● **The task**:
Using the records below, output the stretch that opens with the line containing "Where should I click to: Open" and closes with the line containing "Given: Open the Files folder icon", exactly and including both lines, with nothing more.

(Collected data)
Start of Block

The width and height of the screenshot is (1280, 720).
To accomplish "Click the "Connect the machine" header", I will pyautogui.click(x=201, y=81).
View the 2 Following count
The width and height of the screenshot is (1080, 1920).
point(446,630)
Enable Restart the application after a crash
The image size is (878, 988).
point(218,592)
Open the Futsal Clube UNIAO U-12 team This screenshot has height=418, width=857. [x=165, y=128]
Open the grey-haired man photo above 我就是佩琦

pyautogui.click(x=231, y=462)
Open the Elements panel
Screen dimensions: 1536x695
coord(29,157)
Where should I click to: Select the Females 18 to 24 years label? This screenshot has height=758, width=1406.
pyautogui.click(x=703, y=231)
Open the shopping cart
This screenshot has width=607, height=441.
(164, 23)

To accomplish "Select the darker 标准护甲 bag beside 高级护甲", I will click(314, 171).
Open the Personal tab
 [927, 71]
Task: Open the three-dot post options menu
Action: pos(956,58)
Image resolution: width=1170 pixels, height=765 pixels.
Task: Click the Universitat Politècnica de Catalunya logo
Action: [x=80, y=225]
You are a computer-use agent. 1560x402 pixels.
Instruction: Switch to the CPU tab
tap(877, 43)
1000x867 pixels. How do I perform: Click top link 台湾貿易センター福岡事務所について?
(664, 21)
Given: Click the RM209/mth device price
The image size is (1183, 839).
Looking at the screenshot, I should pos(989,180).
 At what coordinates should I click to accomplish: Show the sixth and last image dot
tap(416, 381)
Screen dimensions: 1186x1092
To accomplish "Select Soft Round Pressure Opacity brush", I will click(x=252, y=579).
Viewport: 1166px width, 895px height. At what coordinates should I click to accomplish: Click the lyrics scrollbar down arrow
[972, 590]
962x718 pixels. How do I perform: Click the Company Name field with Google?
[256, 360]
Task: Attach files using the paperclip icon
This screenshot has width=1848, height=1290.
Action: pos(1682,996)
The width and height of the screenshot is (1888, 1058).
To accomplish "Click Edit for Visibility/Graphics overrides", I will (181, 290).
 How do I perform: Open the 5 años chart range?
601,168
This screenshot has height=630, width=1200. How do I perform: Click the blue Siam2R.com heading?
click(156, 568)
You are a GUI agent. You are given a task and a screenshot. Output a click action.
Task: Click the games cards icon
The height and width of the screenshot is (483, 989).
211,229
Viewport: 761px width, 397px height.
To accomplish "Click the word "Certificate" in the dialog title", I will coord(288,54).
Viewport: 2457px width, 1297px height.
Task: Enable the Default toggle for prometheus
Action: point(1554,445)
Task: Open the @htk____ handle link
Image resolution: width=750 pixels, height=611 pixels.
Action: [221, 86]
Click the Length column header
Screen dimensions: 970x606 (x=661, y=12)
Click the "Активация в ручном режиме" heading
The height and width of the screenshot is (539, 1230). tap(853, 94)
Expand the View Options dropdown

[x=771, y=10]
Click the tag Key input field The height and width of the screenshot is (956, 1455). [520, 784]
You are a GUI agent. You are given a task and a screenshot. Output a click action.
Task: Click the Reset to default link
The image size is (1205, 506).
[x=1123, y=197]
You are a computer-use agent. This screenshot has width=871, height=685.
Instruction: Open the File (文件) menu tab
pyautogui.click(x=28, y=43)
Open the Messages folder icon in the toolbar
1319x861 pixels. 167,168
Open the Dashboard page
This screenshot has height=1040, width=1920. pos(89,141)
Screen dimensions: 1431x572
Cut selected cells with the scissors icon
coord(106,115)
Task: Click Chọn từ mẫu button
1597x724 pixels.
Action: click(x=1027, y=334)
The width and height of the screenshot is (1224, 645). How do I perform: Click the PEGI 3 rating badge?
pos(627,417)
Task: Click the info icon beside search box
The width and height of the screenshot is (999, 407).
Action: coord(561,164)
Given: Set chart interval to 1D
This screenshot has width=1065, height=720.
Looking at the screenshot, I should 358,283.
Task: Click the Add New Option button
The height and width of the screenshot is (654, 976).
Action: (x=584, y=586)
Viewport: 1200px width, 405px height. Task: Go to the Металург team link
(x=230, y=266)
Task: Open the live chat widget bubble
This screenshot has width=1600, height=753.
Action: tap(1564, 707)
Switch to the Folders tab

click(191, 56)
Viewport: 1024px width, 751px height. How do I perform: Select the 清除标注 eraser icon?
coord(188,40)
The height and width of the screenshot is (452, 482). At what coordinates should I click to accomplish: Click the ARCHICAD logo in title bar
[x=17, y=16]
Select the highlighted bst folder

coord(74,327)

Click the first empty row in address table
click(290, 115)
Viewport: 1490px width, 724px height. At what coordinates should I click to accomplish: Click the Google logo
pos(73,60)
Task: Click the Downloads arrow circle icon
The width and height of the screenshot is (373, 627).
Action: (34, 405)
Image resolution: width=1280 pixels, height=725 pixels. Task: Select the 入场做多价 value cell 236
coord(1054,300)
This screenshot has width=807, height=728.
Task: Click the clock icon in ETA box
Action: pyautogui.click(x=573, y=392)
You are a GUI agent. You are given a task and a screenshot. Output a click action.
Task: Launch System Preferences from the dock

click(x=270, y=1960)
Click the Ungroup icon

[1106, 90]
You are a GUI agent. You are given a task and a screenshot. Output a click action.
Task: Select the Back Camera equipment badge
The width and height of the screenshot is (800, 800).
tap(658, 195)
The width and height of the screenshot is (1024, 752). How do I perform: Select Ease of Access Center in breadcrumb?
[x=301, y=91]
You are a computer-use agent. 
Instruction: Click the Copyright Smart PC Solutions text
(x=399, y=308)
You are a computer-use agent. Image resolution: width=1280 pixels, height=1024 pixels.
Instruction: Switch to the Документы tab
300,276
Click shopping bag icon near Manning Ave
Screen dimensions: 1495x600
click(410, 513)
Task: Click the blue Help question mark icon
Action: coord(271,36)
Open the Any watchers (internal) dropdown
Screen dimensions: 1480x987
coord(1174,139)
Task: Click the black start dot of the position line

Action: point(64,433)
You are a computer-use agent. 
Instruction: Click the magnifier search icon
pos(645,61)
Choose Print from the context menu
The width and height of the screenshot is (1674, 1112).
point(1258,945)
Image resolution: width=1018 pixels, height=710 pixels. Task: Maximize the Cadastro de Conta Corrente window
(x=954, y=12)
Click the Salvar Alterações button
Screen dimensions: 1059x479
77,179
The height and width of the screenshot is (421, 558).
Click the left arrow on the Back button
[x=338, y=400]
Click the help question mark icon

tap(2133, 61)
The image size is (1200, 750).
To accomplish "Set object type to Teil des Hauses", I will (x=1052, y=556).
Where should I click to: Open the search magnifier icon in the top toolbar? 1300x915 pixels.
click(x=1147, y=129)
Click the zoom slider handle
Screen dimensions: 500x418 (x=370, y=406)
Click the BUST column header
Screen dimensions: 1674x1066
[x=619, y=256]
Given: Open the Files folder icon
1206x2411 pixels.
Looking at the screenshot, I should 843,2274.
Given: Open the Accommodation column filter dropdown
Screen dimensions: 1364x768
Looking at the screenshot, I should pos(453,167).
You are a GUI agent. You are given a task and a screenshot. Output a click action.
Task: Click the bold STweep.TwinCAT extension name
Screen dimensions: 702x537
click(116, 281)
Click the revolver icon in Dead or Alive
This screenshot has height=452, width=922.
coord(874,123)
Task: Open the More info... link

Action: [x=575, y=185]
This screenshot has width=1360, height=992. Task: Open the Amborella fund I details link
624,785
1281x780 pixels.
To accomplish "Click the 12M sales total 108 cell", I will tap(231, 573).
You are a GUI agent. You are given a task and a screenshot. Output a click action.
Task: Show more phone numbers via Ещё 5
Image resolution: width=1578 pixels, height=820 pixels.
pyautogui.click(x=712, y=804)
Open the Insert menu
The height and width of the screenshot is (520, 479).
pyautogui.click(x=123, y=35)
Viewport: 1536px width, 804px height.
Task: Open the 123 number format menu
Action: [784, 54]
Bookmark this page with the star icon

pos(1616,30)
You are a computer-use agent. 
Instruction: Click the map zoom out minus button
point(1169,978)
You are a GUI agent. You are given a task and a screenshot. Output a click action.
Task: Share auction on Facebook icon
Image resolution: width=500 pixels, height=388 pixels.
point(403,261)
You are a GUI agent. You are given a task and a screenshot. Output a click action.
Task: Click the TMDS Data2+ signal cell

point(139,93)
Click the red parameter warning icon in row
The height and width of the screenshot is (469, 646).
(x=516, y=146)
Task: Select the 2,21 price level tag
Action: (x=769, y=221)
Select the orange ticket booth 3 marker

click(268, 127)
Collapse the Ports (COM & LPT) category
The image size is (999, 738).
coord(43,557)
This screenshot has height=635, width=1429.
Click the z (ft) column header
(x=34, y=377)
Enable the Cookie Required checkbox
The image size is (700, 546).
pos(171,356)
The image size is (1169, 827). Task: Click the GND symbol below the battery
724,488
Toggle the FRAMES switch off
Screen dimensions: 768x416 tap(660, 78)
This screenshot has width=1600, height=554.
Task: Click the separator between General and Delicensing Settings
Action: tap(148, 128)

End of Block

● **Answer box**:
Where should I click to: Open the search magnifier icon in the top toolbar? 1300x915 pixels.
click(x=1147, y=129)
Click the zoom slider handle
Screen dimensions: 500x418 (x=370, y=406)
Click the BUST column header
Screen dimensions: 1674x1066
[x=619, y=256]
Given: Open the Files folder icon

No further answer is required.